Hacker News — 2026-05-13#

Top Story#

GitHub’s absorption into Microsoft’s CoreAI division and its recent default opt-in for Copilot training data is pushing serious developers and the Dutch government toward self-hosted alternatives like Forgejo. It’s a stark reminder that if you don’t control the infrastructure, your repositories are treated as grist for the LLM mill.

Front Page Highlights#

[Preserving Fisher-Price Pixter] · dmitry.gr Dmitry.gr drops an absolute masterclass in reverse engineering, fully dumping and emulating the 2000s-era Fisher-Price Pixter toy line. He discovers an undocumented 6502 core, decodes bizarre “BEX” buses, and navigates some truly cursed cost-cutting hardware choices. This is exactly the kind of deep, obsessive hardware hacking that built this community.

[When “idle” isn’t idle: how a Linux kernel optimization became a QUIC bug] · blog.cloudflare.com Cloudflare shares a brilliant debugging saga where a 2017 TCP CUBIC optimization in the Linux kernel caused HTTP/3 downloads to get permanently stuck at minimum congestion windows after severe packet loss. A tiny flaw in how “idle” time was calculated off the last sent packet instead of the last ACK led to a continuous recovery-state death spiral.

[Quack: The DuckDB Client-Server Protocol] · duckdb.org DuckDB is stepping out of the strictly in-process world with “Quack,” a native HTTP-based client-server protocol. By bypassing the overhead of Arrow Flight and Postgres protocols, they’re pushing 60M rows in under 5 seconds, opening up high-throughput concurrent writes without sacrificing their lightweight roots.

[Linux gaming is faster because Windows APIs are becoming Linux kernel features] · xda-developers.com The NTSYNC driver has landed in the Linux kernel, natively implementing Windows NT synchronization primitives. Instead of Wine and Proton emulating these calls in user space, the kernel now handles them directly, eliminating edge-case stutters and highlighting Valve’s massive influence on upstream Linux development.
====================
→ **What is needed**
In the Hacker News digest, what is the name of DuckDB's new client-server protocol?

→ **Information shown**
====================
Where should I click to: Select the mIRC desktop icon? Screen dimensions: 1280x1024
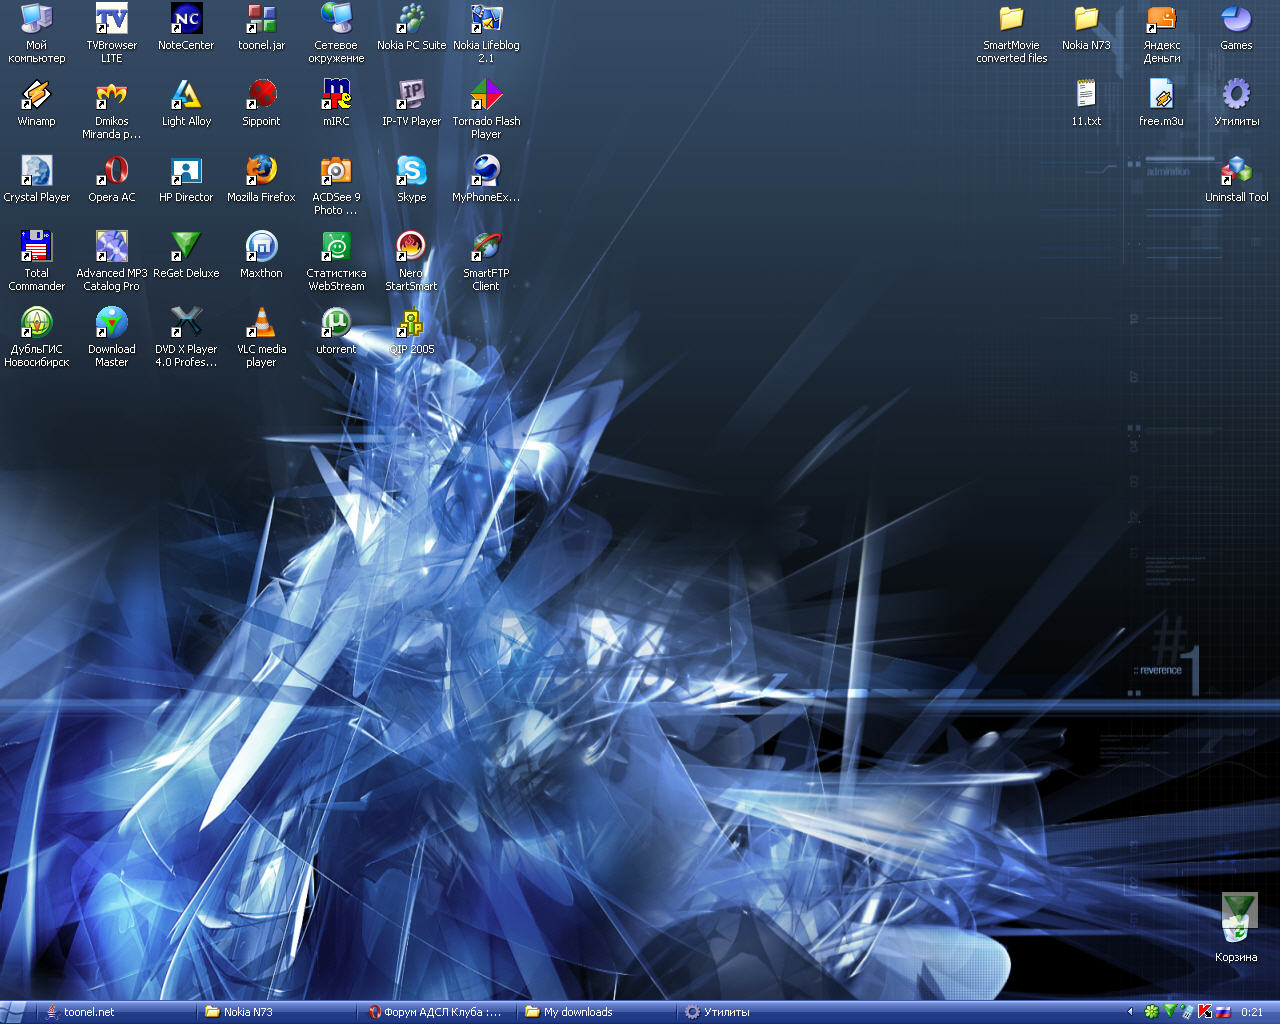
====================
→ **Answer box**
Quack